I was thinking of using soil with a gravel cap. How beneficial would it be to add the soil under the EcoComplete?


----------



## Zapins (Jul 28, 2004)

Very beneficial for all plants rooted in it. There will likely be algae for the first few weeks if you keep your lighting the same as it is now, then 3-4 years of virtually no algae until the nutrients in the soil run out. You can reduce the algae by reducing the lighting intensity or duration, or mineralizing the soil first (takes several weeks).


----------



## cableguy69846 (Feb 7, 2011)

Zapins said:


> Very beneficial for all plants rooted in it. There will likely be algae for the first few weeks if you keep your lighting the same as it is now, then 3-4 years of virtually no algae until the nutrients in the soil run out. You can reduce the algae by reducing the lighting intensity or duration, or mineralizing the soil first (takes several weeks).


I may do that. I need to get some tanks moved around first, and need to get another one setup. I may just go that route and put the topsoil in with the Eco cap. Thanks man.


----------



## Zapins (Jul 28, 2004)

No problem, be sure to post pictures of the process, maybe start a thread in the journals section.


----------



## cableguy69846 (Feb 7, 2011)

Zapins said:


> No problem, be sure to post pictures of the process, maybe start a thread in the journals section.


Will do. I have some of my journals in my signature. I try to keep them updated, but sometimes I forget.


----------



## modster (Jun 16, 2007)

Zapins said:


> Very beneficial for all plants rooted in it. There will likely be algae for the first few weeks if you keep your lighting the same as it is now, then 3-4 years of virtually no algae until the nutrients in the soil run out. You can reduce the algae by reducing the lighting intensity or duration, or mineralizing the soil first (takes several weeks).


So you don't fertilizer in that 3-4 year period? What about water change? How is the growth rate compare to EI? Right now, I dose PPS pro with one water change per month. Everything works well until I have to be away from the tank for a week and the tank would just crash. I really want to give soil a try since ADA AS is so hard to get these days.


----------



## Zapins (Jul 28, 2004)

In the 4 tanks that I currently have going I have not fertilized them at all and the growth has been great. One tank has been running for about 3 years now and is still growing plants just fine. The other 3 tanks have been up for maybe 1-2 years now, and I just set up a 5th a few days ago, will be doing a 6th in a week or two. 

Growth rate is exactly the same as EI if you are 100% on top of EI and never mess up. The difference is soil never messes up since it is always there and doesn't depend on me remembering to dose.

-- -- --

### [What this exercise asks]
#1 Answer these questions using the forum thread on placing soil under EcoComplete:
(a) After the first few weeks, for how long does Zapins say there will be virtually no algae?
(b) Which fertilizer does modster dose, and how often does modster change the water?
(c) For about how long has Zapins's oldest tank been running?
#2 Write the next post in the forum thread on placing soil under EcoComplete, beginning after Zapins's comparison of soil with EI.
The records that come after this thread are separate material and are unrelated to it.

-- -- --

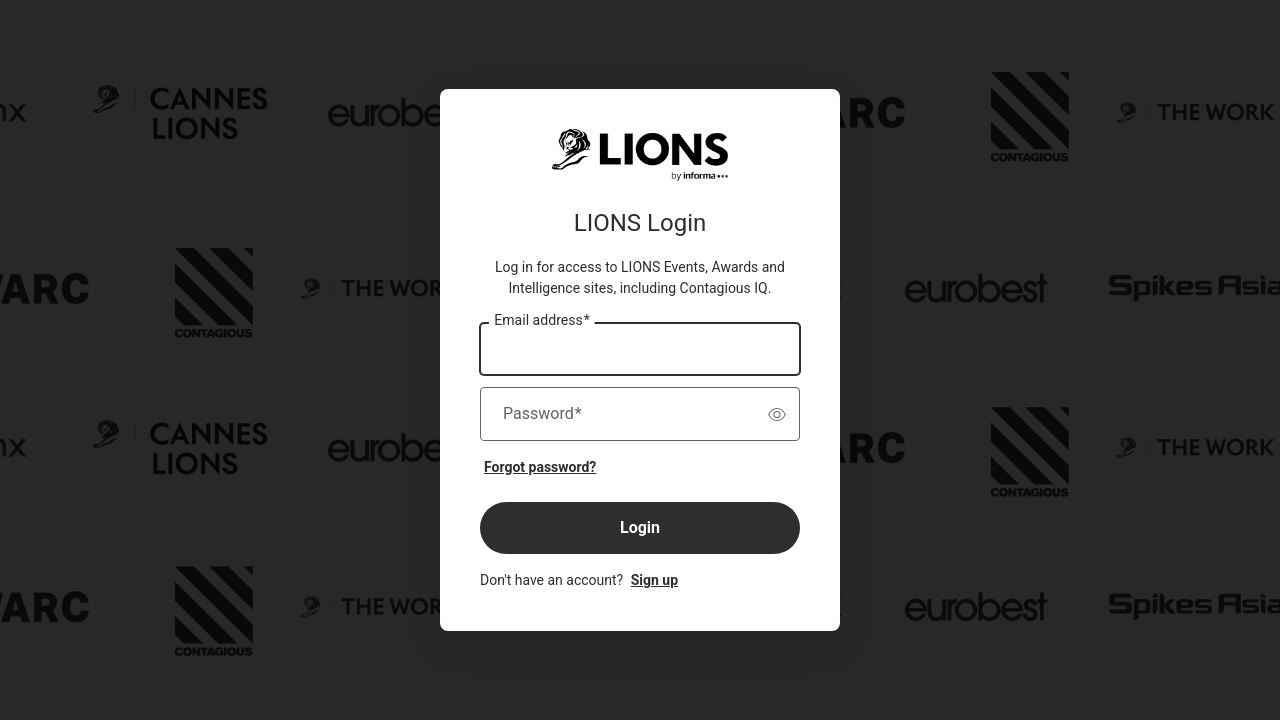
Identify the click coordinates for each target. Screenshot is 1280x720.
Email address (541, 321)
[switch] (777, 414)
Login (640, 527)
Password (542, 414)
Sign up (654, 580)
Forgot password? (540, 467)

-- -- --

### [Answers provided]
#1
(a) For 3-4 years, until the nutrients in the soil run out.
(b) PPS pro, with one water change per month.
(c) About 3 years.

#2
As for water changes... In the 3 year old tank I hardly ever do water changes, maybe once every 2-3 months since it is far away from where I live and I don't always get the chance to go up and take care of it. In the 90g 1-2 year old tank I do water changes daily with my auto water change system, maybe 15g a day. In the other two 1 year setups I do water changes very infrequently, maybe 2-3 months as well. So far all tanks are doing well, but I wonder about the 15g/day tank. I think that I might be flushing out nutrients faster from this tank then the other ones. Still no deficiencies yet, so all is good. I've been able to grow some of the harder plants like nesea in there with no problem at all. 

Soil is really the easiest setup to deal with, you just get a bag or two of unfertilized black garden soil, Scott's soil for example and just chuck in 1-1.5 inches at the bottom and cap it with about 1.5-2 inches of sand or gravel and you are set. During the first few weeks you'll get tannins leaching out into the water column, so you will have tea colored water, and maybe algae. Then after 4-6 weeks things should clear up and you'll have 3-4 years of peace of mind when you have to go away for a week or two. 

The important thing is just to match your lighting with the type of setup you want. For example if you are going to have 10 watts/gallon of light, you're going to need awesome CO2 coverage and maybe some floating plants to absorb the blast, if you have 2-4 watts / gallon you can get away with spotty or even no CO2 at all. The 90g 1-2 year old tank bounces back and forth between no CO2 for several months to having CO2 for a month or two, and back again. The growth rate seems to stay pretty constant in both conditions, maybe the soil is making CO2 via decomposition, I am not sure.

In this regard soil is very robust and allows you a lot of forgiveness without terrible stunting or algae consequences. I no longer have the time to have EI/PPS pro tanks so soil is a perfect alternative since I can still use CO2 and high lights and get all the same benefits without the same maintenance. I have never tried ADA aquasoil, but I'm willing to bet you get the same exact benefits with $2.50 for a 50 pound bag of garden soil capped with $7 per 50 pound bag of pool filter sand as you do with the expensive aquasoil.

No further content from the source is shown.